» Выполните задания:
[1] Назовите всех писателей, упомянутых в тексте страницы ниже.
[2] Воспроизведите дословно фрагмент текста страницы: всё, начиная со слов «Это легко иллюстрируется» и вплоть до слов «Курков, Юрий Андрухович).».

» Текст страницы:
---------------
В сегодняшней Франции никому в голову не придет умирать за Наполеона или Карла Великого. В Англии Черчиллю поставили памятник, а защиту великого премьера ограничили лишь сообщением о том, что к бронзовой голове подведено электричество, отпугивающее неаккуратных птиц. В России Петр I уже давно стал мифом и расходным материалом для создания различных художественных образов — от несоразмерной фигуры на стрелке Москвы- реки до малоголового бюста у стен Петропавловской крепости. В современной культуре, в эстетике ХХI века как-то не принята пафосная актуализация исторических персонажей. С ними не борются и на них не молятся. Быть может, лишь в Африке с духами предков все еще общаются, как с современниками. Там встают в круг и в трясучке вводят себя в транс, дабы попасть с духами на одну волну. Этнографически это любопытно, но несовременно и культурно непродуктивно. На более продвинутых континентах исторические персонажи сегодня используются лишь как бренды, а сюжеты — лишь как строительный материал для лепки художественной идеи. Понятно, что сюжеты размещаются при этом во времени. Ведь какое-то время должно быть. А какое — прошлое, настоящее или будущее — лишь частные случаи времени на выбор художника.
Это легко иллюстрируется литературными текстами лучших современных русских писателей с международной известностью (Виктор Ерофеев, Владимир Сорокин, Дмитрий Пирогов), тот же подход и у нынешних украинских авторов, которых переводят на Западе (Андрей Курков, Юрий Андрухович).
---------------
» Исходные данные:
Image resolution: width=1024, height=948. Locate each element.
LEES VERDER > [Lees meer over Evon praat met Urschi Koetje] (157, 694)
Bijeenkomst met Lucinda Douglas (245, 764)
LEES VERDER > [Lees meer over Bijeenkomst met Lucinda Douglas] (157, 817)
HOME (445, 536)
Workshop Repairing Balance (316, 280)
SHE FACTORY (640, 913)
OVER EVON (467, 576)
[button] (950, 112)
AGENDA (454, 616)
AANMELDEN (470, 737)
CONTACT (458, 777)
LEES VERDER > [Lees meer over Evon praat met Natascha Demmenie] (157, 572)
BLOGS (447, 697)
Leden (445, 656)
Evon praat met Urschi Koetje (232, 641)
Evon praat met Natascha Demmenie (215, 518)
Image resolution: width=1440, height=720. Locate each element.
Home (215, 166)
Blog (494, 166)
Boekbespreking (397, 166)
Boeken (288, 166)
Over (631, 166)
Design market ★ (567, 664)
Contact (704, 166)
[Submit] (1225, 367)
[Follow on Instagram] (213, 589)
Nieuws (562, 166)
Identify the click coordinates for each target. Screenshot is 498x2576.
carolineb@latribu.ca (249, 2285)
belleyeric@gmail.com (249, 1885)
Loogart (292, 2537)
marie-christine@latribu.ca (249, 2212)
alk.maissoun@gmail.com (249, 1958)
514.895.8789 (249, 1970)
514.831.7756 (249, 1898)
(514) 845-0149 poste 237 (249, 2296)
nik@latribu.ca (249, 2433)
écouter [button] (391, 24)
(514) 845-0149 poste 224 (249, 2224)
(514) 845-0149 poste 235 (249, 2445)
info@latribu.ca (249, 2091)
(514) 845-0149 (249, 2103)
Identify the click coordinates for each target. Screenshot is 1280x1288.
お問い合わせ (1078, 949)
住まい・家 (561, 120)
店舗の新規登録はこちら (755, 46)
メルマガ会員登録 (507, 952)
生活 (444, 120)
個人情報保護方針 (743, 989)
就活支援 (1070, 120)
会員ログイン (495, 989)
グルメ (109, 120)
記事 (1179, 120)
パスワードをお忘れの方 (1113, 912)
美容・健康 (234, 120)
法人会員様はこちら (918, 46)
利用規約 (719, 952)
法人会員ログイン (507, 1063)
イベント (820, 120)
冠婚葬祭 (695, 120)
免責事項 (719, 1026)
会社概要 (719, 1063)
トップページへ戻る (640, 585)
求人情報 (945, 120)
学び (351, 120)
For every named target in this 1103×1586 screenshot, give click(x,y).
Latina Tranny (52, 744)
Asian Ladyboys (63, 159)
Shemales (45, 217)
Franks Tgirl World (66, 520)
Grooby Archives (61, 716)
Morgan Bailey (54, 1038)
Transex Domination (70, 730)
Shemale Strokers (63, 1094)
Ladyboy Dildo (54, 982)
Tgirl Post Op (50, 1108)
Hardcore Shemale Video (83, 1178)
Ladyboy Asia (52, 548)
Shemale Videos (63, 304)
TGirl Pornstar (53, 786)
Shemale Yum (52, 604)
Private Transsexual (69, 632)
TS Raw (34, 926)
---------------
» Ответы к заданиям:
[1] Виктор Ерофеев, Владимир Сорокин, Дмитрий Пирогов, Андрей Курков, Юрий Андрухович.

[2]
Это легко иллюстрируется литературными текстами лучших современных русских писателей с международной известностью (Виктор Ерофеев, Владимир Сорокин, Дмитрий Пирогов), тот же подход и у нынешних украинских авторов, которых переводят на Западе (Андрей Курков, Юрий Андрухович).